* [Task directions]:
Each entry below is to be restated word for word, with no pictures carried over.

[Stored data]
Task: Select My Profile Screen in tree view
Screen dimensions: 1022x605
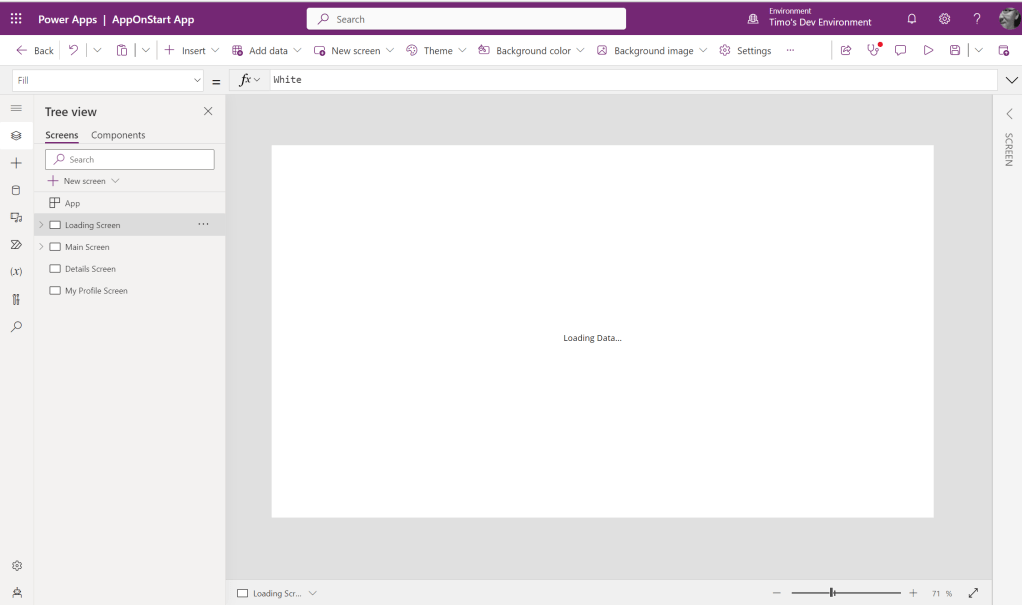Action: [x=96, y=291]
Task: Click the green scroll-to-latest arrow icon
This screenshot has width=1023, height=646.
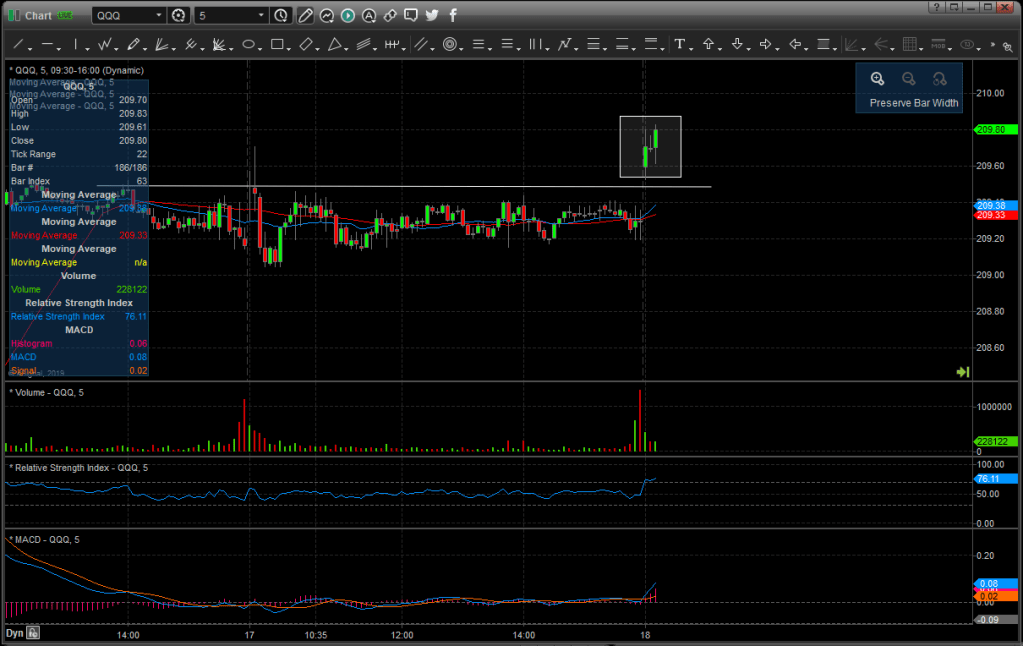Action: coord(962,371)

* [Exercise response]:
Task: Select My Profile Screen in tree view
Screen dimensions: 1022x605
Action: [x=96, y=291]
Task: Click the green scroll-to-latest arrow icon
This screenshot has width=1023, height=646.
Action: coord(962,371)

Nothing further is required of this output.